ILO and ITC analyse the sectors in Bolivia with greater potential for export growth and job creation after the pandemic

Exports of animal and plant products, and to some extent also of wood and paper products, showed the most resilience during the COVID-19 crisis and the highest growth during the recovery phase.

News | 18 February 2022

La Paz — Considering Bolivia's trade patterns and the global changes caused by the pandemic, a recent study carried out by the ILO and the International Trade Centre (ITC) seeks to determine the sectors and markets with the greater growth potential for the country's exports.

Although the COVID-19 pandemic affected Bolivian exports strongly in 2020, the rapid recovery in the first eight months of 2021 made them surpass pre-pandemic levels.

Results projected for 2025 indicate that, even taking into account the effects of the pandemic, there is ample potential for growth for Bolivian exports. This potential is associated with existing frictions in current trade and expected growth in the next few years.
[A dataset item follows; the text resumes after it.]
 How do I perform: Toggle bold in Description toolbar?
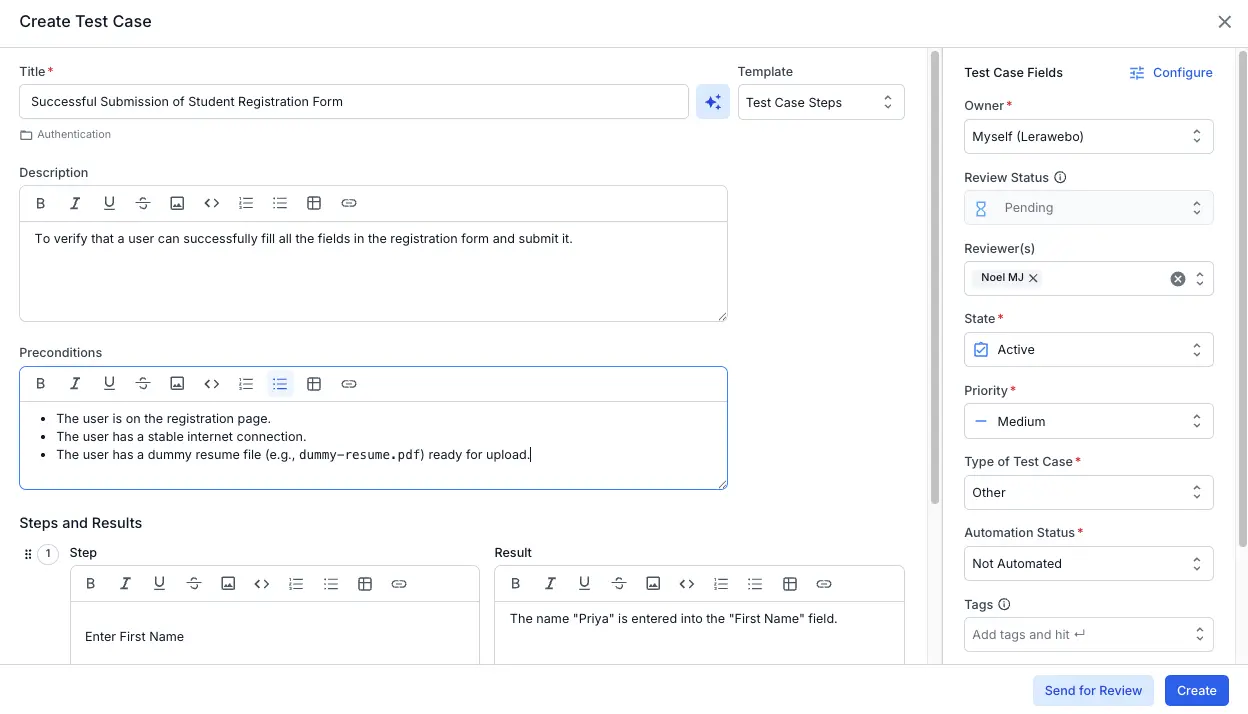[x=41, y=203]
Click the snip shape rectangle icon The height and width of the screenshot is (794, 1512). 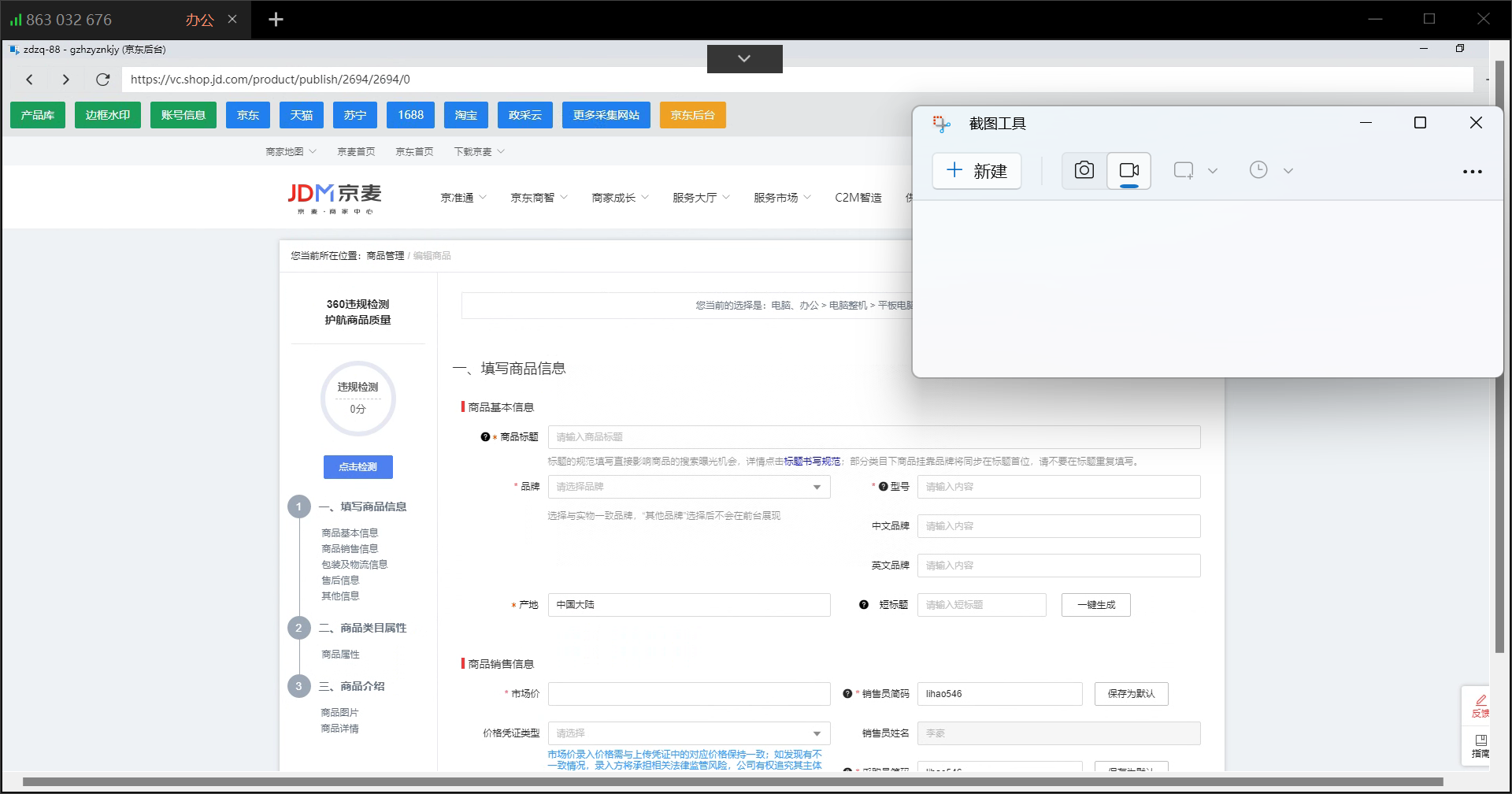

Chandni Lanfranchi, Technical Officer for SME development and formalization

According to the study, 70% of the growth potential in exports is concentrated in eight main products: oilcake of soya-bean oil, crude and refined soya-bean oils, unwrought tin, shelled Brazil nuts, undenatured ethyl alcohol, dried or fresh bananas, and some types of jewellery of precious metal. For Brazil nuts and refined soybean oil, the room for growth in exports lies mostly in existing markets, while for the remaining main products, growth could occur mainly through market diversification.

The remaining 30% of growth potential is spread across multiple sectors. For example, peanuts, sesame, and chia seeds have the potential to increase their exports significantly.

Likewise, growth potential is identified in exports of cereals and legumes. In the case of cereals, this refers to, among others, Andean grains (quinoa, kiwicha and cañihua).

Lastly, the study also highlights the promise that the sector of apparel of fine hair holds to diversify apparel exports to higher value-added segments. Bolivia has the largest population of llamas and the second largest population of alpacas in the world. This places the country at an unparalleled comparative advantage, despite low productivity records in fibre extraction in the past and the strong effect the pandemic had on the apparel industry globally.

Impact of export growth on job creation

Export growth can have a very different impact on total employment depending on what sector increases its exports. In the case of Bolivia, the sectors with the greatest potential to generate employment in the entire economy per dollar of exports are cereals, fruits, and meat.

If the potential for export growth mentioned earlier fully materialized, the resulting job creation would be at most of 402,487 new jobs. 10% of them would be generated directly in the sectors that increase their exports, while 29 and 61% would be created in other sectors due to the associated increases in the demand for inputs and final demand, respectively.

Among the eight products with the greatest potential for growth in exports, products derived from soybeans would be the ones to generate the most employment. This would not occur in their own sector, since more than 98% of new employment would be generated through the higher demand for inputs and higher final demand.

In contrast, Brazil nuts and bananas are likely to generate more employment directly but to have fewer effects outside their own sector.